TPO: Triple Pelvic Osteotomy
- Triple pelvic osteotomy (PPT) is surgery to correct hip dysplasia in non-arthritic animals.
- It is practised in animals generally aged from 8 to 12 months.
- It allows a rapid disappearance of lameness and strongly limits the development of osteoarthritis.
- It is a relatively cumbersome procedure, but it gives excellent results in 90% of cases, provided the indication is correctly stated.
Coxofemoral dysplasia (hip dysplasia) is a common condition affecting mainly large breed dogs. This disease is due to abnormal development of the hip during the growth of the puppy. Heredity is a major factor in dysplasia. The parents may be nevertheless free from dysplasia, but they still have genes of the disease.
The first stage of hip dysplasia causes laxity of the hip joint. When the hip is supported, the hip becomes subluxated and as a result, the femoral head and the acetabulum (joint cavity) gradually deform as they flatten. Osteoarthritis appears on the joint and causes pain.
Sometimes the joint can be so altered that as a result of minor trauma it can dislocate. The animal then suddenly begins to limp. Most often, the condition is bilateral.
Generally, clinical signs of coxofemoral dysplasia can be detected around the age of 4 months, but diagnosis is more often made around 8 to 12 months. The main clinical signs are intolerance to exercise, gait, lameness, pain in hip extension, difficulty getting up after rest and atrophy of the muscles in the hindquarters. Some dogs do not show the first signs of dysplasia until around 2 years of age, or even when they are older after the onset of osteoarthritis.
The diagnosis of hip dysplasia is based on the combination of the animal's history, clinical signs present, orthopaedic and radiographic examinations. The operating decision is not made solely based on the radiographic examination, but takes into account the clinical context and the reality of the disability: "X-rays are not operated on".

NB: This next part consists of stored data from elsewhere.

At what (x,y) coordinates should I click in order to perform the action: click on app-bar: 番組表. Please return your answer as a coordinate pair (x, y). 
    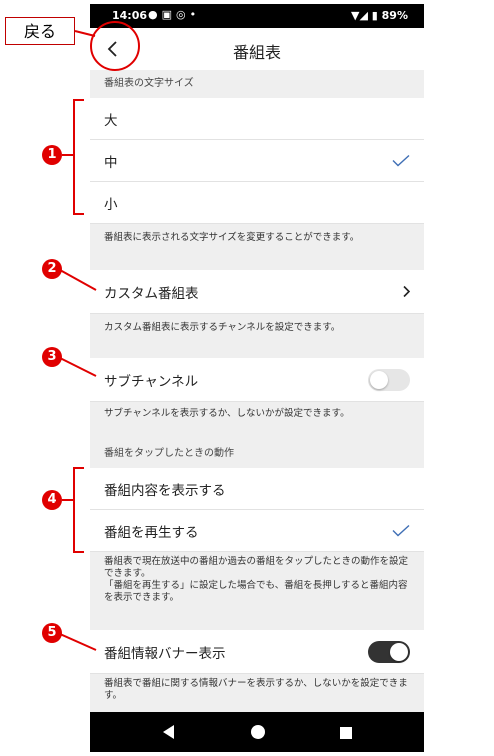
    Looking at the image, I should click on (257, 50).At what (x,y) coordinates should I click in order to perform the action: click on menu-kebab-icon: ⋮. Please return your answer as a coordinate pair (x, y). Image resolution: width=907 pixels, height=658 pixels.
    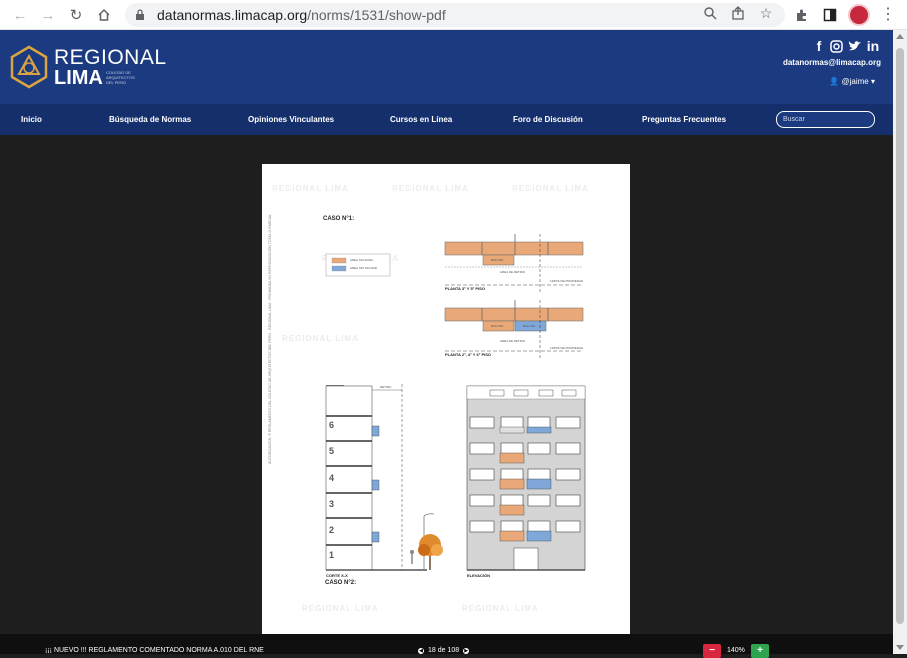
    Looking at the image, I should click on (888, 15).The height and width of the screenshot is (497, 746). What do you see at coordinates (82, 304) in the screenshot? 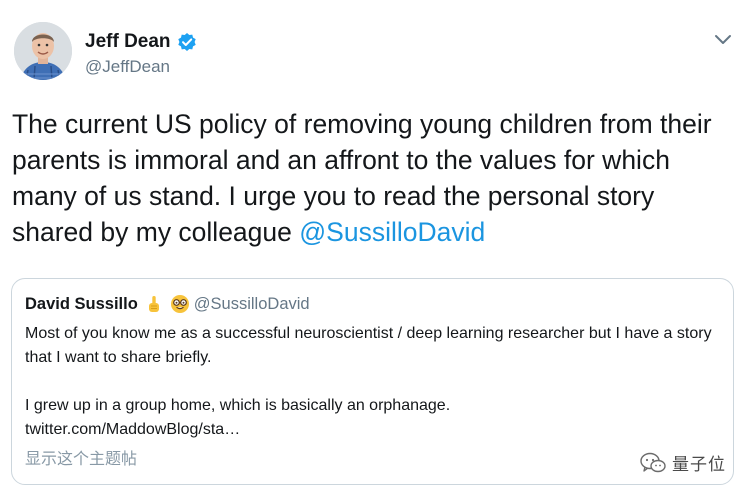
I see `quoted-author-name: David Sussillo` at bounding box center [82, 304].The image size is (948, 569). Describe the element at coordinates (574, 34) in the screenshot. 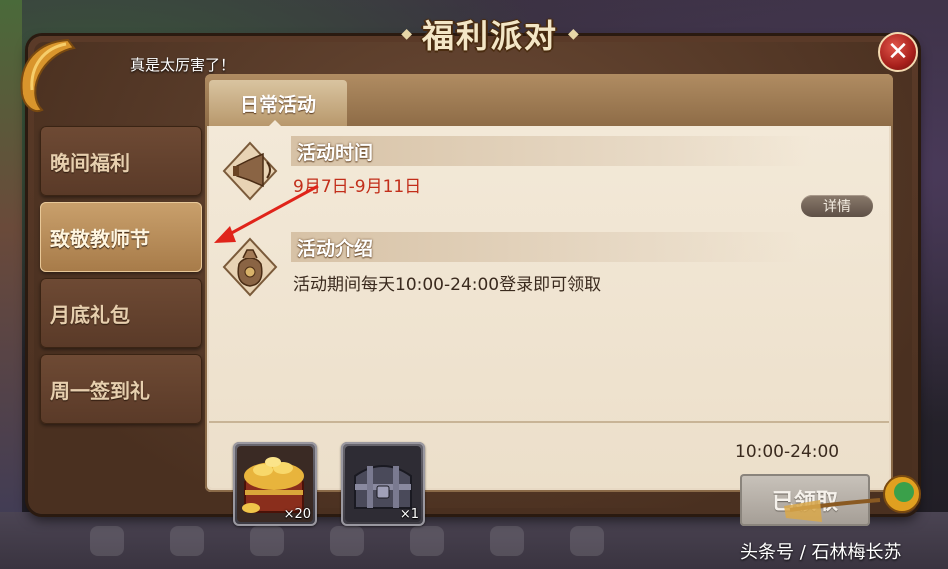

I see `diamond-right-icon: ◆` at that location.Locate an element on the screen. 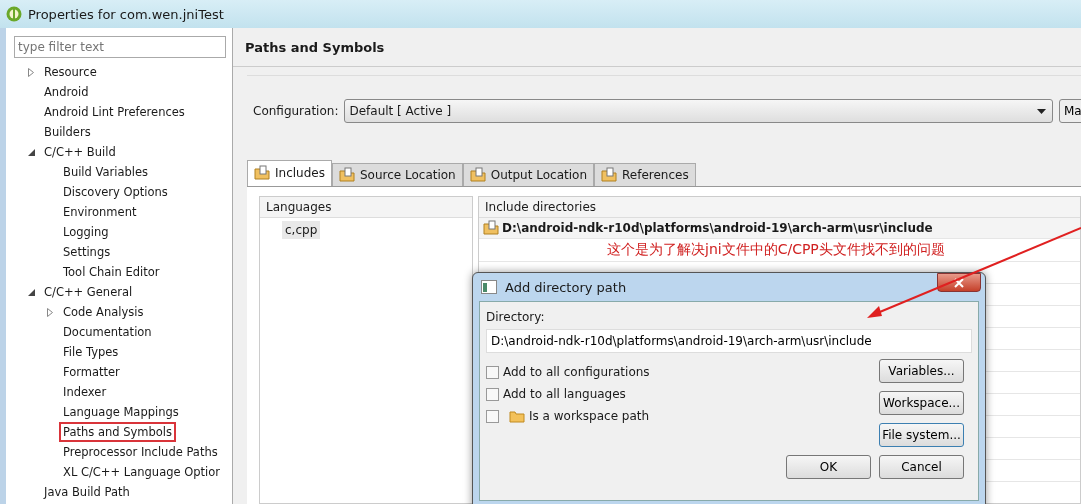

The candidate for a triple osteotomy must have hip dysplasia, without osteoarthritis, a positive Ortalani sign (orthopaedic manoeuvre which makes it possible to highlight the laxity) with an angle of reduction lower than 40°, and especially the acetabulum must be retentive (the femoral head must enter the acetabulum in the radiographic position known as the frog). All candidates with a coxa-plana (flat cup), congenital hip dislocation or filled cup should be excluded from pat TPO therapy.
The procedure of the intervention
The principle of the operation is to make three cuts on the pelvic bone (triple osteotomy) to mobilise the acetabulum and tip it forward. This tilting effect increases the femoral head's dorsal overlap through the acetabulum and stabilizes the hip by neutralizing subluxation.
The intervention is carried out in three stages:
- Pubectomy: which consists of an inguinal approach to remove a small piece of the rising branch of the pubis
- The ischiotomy: consists of a caudal approach in cutting the ischiatic table in the sagittal plane.
- The iliotomy: by the lateral approach of the ilium, a transversal section of the ilium is created which allows the acetabulum to be freed and tilted ventrally. This osteotomy is stabilized by a preformed osteosynthesis plate for triple pelvic osteotomy which allows giving exactly the desired angle of rotation.
After the operation, the patient must be strictly confined for 45 days, the resumption of pressure on the operated limb normally occurs in the first post-operative week, and lameness normally disappears in less than three weeks. Radiological normalization with progressive hip stabilization is performed over approximately three months to obtain optimal coverage.
Triple pelvic osteotomy when indicated gives excellent results with normalization of gait and suppression of lameness.
Arthritic development is slowed and will normally be negligible and without functional consequences.
Most operated animals have a normal life without deficit on the operated hips, the operation can be bilateral.
This is the hip dysplasia correction procedure that is the most performed and favoured by most surgeons. It is a regulated surgical procedure for which the recoil and evolution of the implants currently guarantee the patient the best chances of an optimal quality of life if the surgical indication is correctly placed.
TPO is a complex procedure that requires advanced practice and knowledge of orthopaedic surgery.
- Regardless of the technique, the risk of anaesthesia accident, however low, remains non-zero.
- Surgical site infections are rare, and strict adherence to aseptic rules in orthopaedic surgery can prevent them.
- Too much activity during the healing period may lead to loosening of the implants, surgical resurfacing may be necessary but most of the time the bone segments position correctly and the acetabular cover remains satisfactory. After 6 weeks the healing is normally advanced enough for the implants to move.
- Trauma to the sciatic nerve may occur during the procedure, the neurological deficit is usually transient and resolves in less than three weeks. Exceptionally an irreversible lesion can occur, its consequence is catastrophic with a permanent loss of use of the limb.
- Trauma to the pelvic urethra can also occur, resulting in transient hematuria.